Israel's PM vowed to destroy Hamas after the militant group carried the deadliest attack in the country's history on October 7. The militant killed 1,400 people, mostly civilians, and abducted some 200 others including children.
The Israeli military response in Gaza has included airstrikes and a ground offensive.
For a month, Palestinians have been living under relentless bombardment by the Israleli military which has targeted “hospitals, refugee camps, mosques, churches, and UN facilities,” according to the United Nations Secretary-General.
The airstrikes have killed over 10,300 Palestinians — two-thirds of them women and minors.
More than 2,300 are believed to be buried from strikes that reduced entire city blocks to rubble.
No ceasefire
The "Peace Boat" ship previously visited Turkey and Greece with the same plea before its final stop in Port Said, Egypt.
Israeli Prime Minister Benjamin Netanyahu, in an interview with U.S.' ABC News on November 6, ruled out any widespread cease-fire, but suggested an openness to “little pauses” — though it was not clear whether some kind of small stoppage had been agreed to or whether the U.S. was satisfied with the scope of the Israeli commitment.
This comes after more than a week of public pressure from the U.S. for “humanitarian pauses” in Gaza.
Around 70% of Gaza’s 2.3 million people have fled their homes, and many of them are crowded into schools-turned-shelters run by the United Nations with no guarantee of safety.
Hamas has accused the United Nations agency for Palestinian refugees (UNRWA) of "colluding" with Israel in the "forced displacement" of residents of Gaza.
"UNRWA and its officials bear responsibility for this humanitarian catastrophe, in particular the residents of the Gaza (City) area and north of it" who are following Israeli military orders to flee south, said Salama Maruf, head of the Hamas media bureau.
US Secretary of State Antony Blinken has called on Israel not to reoccupy Gaza once its war with Hamas ends.
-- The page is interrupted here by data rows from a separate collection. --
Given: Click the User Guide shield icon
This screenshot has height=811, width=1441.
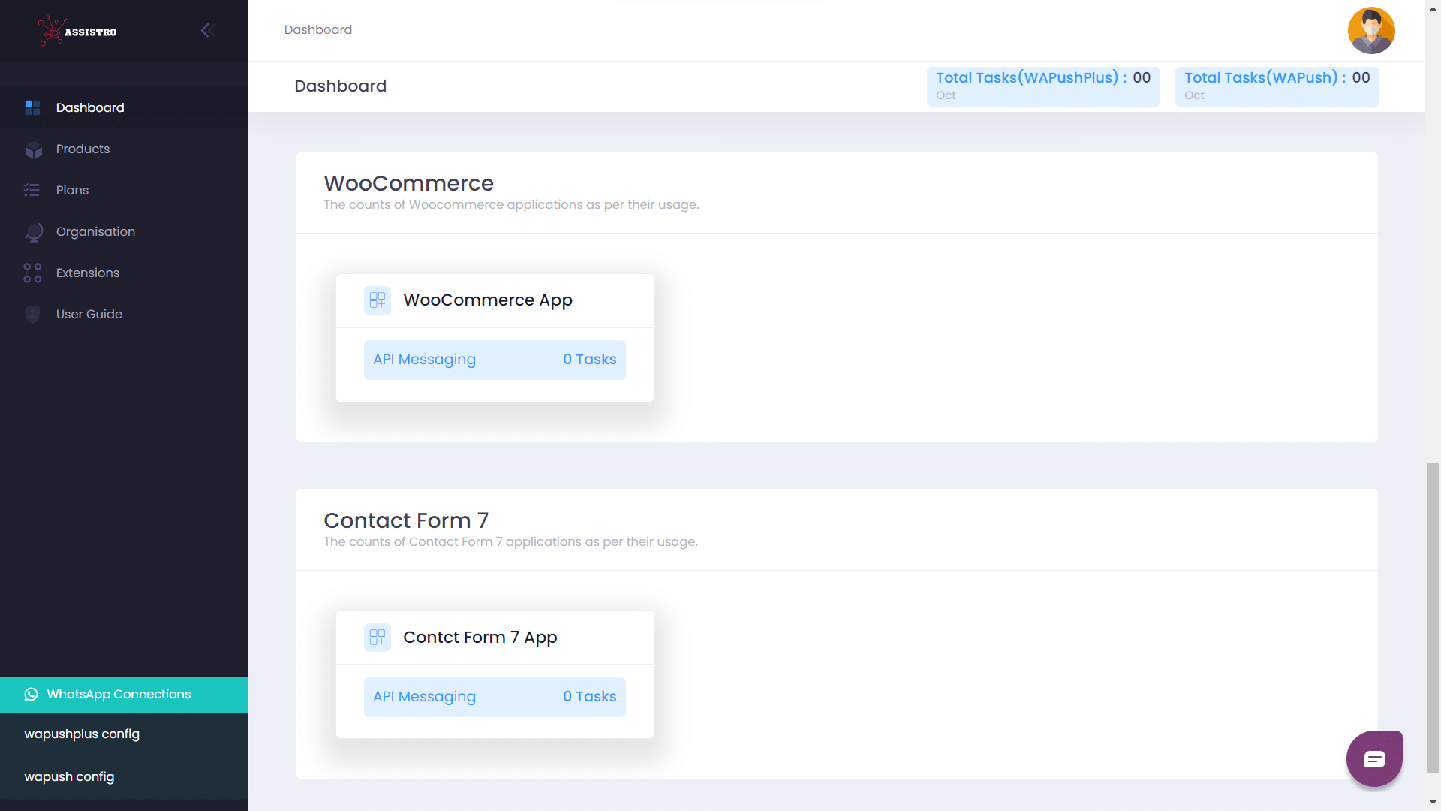Looking at the screenshot, I should coord(32,315).
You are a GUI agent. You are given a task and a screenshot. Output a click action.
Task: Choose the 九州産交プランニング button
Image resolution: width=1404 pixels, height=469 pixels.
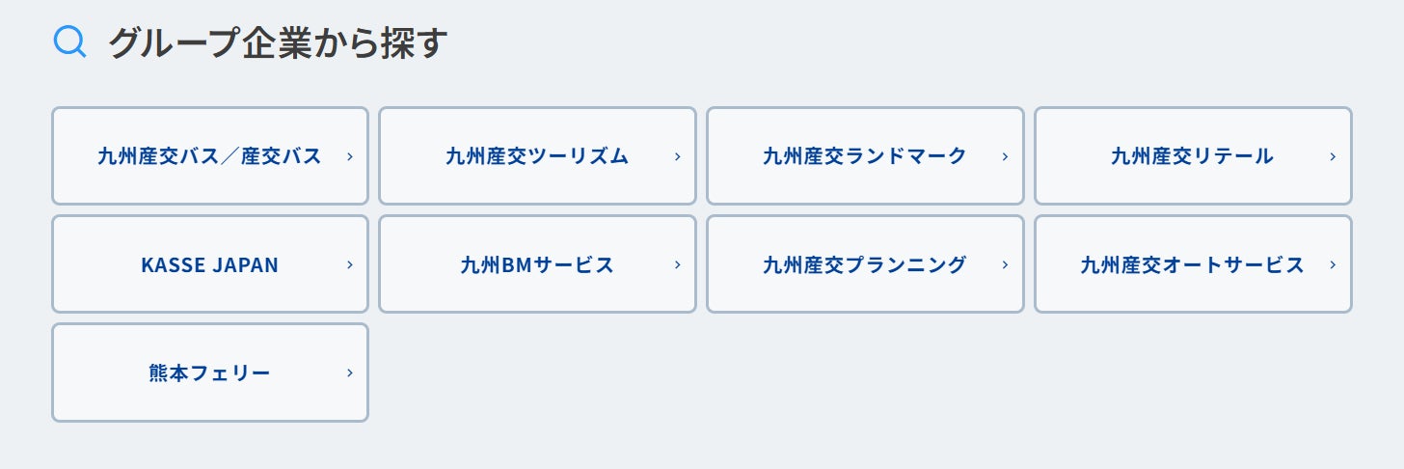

Earlier this week, Israeli Prime Minister Benjamin Netanyahu said Israel would take "overall security responsibility" for the territory following the war.
Durable peace?
Key elements for a durable peace included "no forcible displacement of Palestinians from Gaza... no use of Gaza as a platform for terrorism... no reoccupation of Gaza after the conflict ends", Blinken said after a meeting of G7 foreign ministers in Japan.
He added that any postwar governing plan for Gaza “must include Palestinian-led governance and Gaza unified with the West Bank under the Palestinian Authority”.
In recent years, Israel has made peace deals with Arab countries. Many of them backed other Arab countries that waged war against Israel shortly after its creation. At the time; they opposed the United Nations' partition of Palestine that preceded Israel's proclamation of what is known as the Declaration of the Establishment of the State of Israel.
Fast forward to more recent times, Israel recently inked deals with signatories who were once at odds with it. Doing so, it did not have to make concessions in its conflict with the Palestinians.
The U.S. was even trying to broker a deal between Israel and Saudi Arabia in past few months.
Hamas leaders say an Israeli crackdown on militants in the West Bank, continued construction of settlements — which the international community and law considers to be illegal — thousands of prisoners in Israeli jails, and its ongoing blockade of Gaza pushed it to attack.
Displacement has been a major theme of Palestinian history. In the 1948 war around Israel’s creation, an estimated 700,000 Palestinians were expelled or fled from what is now Israel. Palestinians refer to the event as the Nakba, Arabic for “catastrophe.”
After fighting stopped, Israel refused to allow refugees to return to their homes.
In the 1967 Mideast war, when Israel seized the West Bank and Gaza Strip, 300,000 more Palestinians fled, mostly into Jordan.
The refugees and their descendants now number nearly 6 million, most living in camps and communities in the West Bank, Gaza, Lebanon, Syria and Jordan. The diaspora has spread further, with many refugees building lives in Gulf Arab countries, the U.S.A, Canada, Egypt among many countries.
Since then, Israel has rejected Palestinian demands for a return of refugees as part of a peace deal, arguing that it would threaten the country’s Jewish majority.